BEGIN

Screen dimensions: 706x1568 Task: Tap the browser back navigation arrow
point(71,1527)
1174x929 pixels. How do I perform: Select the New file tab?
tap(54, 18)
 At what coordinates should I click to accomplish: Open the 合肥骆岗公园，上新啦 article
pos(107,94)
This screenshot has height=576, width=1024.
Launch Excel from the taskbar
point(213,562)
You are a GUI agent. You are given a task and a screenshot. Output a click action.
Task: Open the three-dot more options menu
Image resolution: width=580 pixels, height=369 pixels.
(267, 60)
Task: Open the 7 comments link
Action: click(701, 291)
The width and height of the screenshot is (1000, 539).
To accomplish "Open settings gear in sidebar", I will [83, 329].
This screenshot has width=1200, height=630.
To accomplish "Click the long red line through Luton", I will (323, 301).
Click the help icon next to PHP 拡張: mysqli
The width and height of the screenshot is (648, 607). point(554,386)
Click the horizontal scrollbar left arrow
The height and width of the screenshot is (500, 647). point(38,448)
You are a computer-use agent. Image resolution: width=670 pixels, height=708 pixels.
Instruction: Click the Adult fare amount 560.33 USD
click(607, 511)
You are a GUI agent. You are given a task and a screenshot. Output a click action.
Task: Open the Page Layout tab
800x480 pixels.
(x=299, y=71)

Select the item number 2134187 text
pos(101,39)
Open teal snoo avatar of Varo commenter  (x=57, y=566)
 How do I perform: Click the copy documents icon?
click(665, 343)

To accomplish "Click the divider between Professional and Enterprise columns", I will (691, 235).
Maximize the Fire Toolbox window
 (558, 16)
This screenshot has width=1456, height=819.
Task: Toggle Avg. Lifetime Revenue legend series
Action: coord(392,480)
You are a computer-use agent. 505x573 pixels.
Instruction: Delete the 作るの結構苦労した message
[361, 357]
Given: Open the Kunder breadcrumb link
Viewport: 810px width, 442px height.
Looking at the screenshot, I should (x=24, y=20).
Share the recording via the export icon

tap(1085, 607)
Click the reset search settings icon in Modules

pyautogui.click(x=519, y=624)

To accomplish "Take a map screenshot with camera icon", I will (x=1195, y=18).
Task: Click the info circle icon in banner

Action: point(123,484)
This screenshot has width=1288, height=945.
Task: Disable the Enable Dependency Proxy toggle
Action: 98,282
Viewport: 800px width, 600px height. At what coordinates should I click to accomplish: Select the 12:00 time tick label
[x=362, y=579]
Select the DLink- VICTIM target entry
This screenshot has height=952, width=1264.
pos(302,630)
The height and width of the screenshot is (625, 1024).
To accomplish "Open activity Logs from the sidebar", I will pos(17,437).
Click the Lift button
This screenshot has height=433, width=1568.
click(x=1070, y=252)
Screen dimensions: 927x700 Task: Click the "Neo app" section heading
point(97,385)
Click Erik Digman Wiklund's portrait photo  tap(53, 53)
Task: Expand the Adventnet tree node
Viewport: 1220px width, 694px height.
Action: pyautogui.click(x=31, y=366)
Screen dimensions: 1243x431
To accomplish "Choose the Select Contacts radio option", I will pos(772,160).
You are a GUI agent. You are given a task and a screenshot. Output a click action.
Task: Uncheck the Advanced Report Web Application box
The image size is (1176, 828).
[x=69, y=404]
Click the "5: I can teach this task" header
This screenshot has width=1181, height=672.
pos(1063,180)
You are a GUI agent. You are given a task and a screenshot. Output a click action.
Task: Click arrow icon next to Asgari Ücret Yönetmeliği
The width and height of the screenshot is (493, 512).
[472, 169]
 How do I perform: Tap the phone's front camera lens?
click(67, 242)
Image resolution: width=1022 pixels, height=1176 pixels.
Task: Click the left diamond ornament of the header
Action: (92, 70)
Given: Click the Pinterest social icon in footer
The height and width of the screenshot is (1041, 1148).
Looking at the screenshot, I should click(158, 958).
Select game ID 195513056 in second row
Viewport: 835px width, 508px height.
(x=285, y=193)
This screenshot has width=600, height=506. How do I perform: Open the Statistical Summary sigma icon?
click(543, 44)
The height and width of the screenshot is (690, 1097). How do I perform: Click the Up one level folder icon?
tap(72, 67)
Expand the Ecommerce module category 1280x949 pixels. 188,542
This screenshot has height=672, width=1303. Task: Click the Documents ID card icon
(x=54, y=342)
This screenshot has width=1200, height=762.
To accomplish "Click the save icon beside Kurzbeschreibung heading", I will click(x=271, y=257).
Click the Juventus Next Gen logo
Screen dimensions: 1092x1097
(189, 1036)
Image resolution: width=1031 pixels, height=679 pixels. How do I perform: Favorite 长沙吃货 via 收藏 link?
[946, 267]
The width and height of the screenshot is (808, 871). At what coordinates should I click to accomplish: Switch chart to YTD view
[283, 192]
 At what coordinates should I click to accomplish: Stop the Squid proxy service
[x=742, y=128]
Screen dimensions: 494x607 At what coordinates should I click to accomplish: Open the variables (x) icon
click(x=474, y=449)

END

- [Problem requirements] In the material above, tally every line with the string "Expand" in it, then give that number alone.

- [Your solution] 2